* ASSIGNMENT: Write out every line below that contains "computer".

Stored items
........

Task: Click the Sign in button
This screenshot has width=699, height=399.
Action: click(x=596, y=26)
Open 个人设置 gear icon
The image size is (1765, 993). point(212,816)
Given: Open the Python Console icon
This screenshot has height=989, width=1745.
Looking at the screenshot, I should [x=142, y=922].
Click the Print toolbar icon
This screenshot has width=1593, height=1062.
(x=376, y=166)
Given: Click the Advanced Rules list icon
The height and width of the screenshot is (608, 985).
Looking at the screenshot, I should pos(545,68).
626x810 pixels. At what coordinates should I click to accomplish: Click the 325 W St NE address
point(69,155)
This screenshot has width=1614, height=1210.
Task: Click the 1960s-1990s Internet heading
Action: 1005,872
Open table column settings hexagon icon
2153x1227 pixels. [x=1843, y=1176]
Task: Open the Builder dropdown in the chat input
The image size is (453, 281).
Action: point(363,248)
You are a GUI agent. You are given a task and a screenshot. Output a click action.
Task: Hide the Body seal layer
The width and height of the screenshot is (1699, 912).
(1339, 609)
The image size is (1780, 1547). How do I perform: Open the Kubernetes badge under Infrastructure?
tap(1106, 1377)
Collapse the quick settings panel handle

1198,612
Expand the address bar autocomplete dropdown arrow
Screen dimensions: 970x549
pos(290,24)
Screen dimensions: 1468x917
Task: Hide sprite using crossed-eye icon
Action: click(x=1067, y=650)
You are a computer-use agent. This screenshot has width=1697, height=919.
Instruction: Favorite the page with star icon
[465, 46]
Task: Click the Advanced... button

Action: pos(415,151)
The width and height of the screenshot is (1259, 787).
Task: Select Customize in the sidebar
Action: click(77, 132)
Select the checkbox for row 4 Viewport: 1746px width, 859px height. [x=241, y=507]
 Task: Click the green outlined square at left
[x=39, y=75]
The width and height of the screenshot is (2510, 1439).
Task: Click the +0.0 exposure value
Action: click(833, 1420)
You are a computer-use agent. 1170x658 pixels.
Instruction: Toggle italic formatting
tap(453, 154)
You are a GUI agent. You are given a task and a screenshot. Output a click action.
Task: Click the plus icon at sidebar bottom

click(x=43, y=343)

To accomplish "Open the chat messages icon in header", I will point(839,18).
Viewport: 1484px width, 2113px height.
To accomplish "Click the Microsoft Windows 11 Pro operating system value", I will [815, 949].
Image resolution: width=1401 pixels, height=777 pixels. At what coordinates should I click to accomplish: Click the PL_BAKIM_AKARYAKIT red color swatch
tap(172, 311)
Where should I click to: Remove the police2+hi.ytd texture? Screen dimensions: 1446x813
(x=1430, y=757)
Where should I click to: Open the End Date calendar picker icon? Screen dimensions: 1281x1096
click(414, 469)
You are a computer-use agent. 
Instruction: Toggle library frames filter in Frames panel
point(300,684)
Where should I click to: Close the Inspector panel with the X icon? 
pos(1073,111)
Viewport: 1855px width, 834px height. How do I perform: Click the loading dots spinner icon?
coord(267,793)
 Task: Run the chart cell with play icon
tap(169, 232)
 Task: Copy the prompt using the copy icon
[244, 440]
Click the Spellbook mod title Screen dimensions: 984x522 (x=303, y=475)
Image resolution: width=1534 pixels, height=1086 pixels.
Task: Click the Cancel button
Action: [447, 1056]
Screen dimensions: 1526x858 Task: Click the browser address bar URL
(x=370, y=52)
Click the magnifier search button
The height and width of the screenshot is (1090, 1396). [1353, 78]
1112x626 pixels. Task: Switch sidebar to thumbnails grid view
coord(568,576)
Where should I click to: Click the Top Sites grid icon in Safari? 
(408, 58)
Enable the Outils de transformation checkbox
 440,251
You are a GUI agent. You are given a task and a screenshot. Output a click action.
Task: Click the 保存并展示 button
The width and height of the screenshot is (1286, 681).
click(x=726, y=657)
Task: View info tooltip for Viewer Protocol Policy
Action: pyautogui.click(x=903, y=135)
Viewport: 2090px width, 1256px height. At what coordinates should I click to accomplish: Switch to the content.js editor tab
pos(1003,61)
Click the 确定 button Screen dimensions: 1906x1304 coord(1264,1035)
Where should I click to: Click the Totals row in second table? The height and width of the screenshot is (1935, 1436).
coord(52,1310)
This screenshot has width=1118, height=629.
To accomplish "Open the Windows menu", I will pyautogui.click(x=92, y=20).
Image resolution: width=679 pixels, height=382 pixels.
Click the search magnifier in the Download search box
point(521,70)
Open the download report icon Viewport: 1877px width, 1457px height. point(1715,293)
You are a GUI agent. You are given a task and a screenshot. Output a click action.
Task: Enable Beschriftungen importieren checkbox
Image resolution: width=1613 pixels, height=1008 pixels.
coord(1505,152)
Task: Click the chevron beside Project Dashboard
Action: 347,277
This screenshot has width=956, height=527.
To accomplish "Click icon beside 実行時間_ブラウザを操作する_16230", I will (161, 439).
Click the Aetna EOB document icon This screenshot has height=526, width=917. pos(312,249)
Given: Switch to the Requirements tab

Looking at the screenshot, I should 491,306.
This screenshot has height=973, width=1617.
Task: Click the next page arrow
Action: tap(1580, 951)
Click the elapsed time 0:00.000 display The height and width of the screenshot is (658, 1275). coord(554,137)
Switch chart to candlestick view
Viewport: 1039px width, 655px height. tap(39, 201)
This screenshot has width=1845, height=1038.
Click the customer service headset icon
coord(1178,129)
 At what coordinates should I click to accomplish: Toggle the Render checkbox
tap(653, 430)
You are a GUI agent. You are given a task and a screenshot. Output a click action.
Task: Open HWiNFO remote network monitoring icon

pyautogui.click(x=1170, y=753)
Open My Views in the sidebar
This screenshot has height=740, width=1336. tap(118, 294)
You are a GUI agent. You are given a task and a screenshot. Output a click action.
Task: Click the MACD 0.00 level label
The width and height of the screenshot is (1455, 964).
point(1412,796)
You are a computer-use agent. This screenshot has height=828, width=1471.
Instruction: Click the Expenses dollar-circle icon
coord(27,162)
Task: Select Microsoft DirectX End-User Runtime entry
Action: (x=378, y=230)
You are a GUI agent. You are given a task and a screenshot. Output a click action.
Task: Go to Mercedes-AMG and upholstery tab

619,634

........

* ANSWER TO THE EXERCISE:
You are a computer-use agent. This screenshot has width=1697, height=919.
You are a computer-use agent. 1170x658 pixels.
You are a computer-use agent. 
You are a computer-use agent. This screenshot has height=828, width=1471.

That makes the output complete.